→ Stored data:
##############################

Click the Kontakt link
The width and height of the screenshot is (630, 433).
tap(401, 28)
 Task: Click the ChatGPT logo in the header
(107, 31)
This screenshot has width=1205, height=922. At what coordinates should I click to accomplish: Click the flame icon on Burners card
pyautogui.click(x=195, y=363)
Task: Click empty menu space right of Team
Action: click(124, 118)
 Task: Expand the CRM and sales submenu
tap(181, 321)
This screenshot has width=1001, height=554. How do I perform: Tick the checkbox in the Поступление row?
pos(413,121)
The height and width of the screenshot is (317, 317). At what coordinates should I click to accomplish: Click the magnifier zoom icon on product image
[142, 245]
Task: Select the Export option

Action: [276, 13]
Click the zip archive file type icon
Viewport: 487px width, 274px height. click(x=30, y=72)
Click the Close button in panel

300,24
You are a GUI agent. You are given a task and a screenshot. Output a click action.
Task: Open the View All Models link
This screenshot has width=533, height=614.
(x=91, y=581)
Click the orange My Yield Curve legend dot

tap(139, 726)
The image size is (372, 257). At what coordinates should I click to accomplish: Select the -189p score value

##############################

→ WORK ORDER:
Which of the lines above contain "link"? Return them all.

→ EXPECTED ANSWER:
Click the Kontakt link
Task: Open the View All Models link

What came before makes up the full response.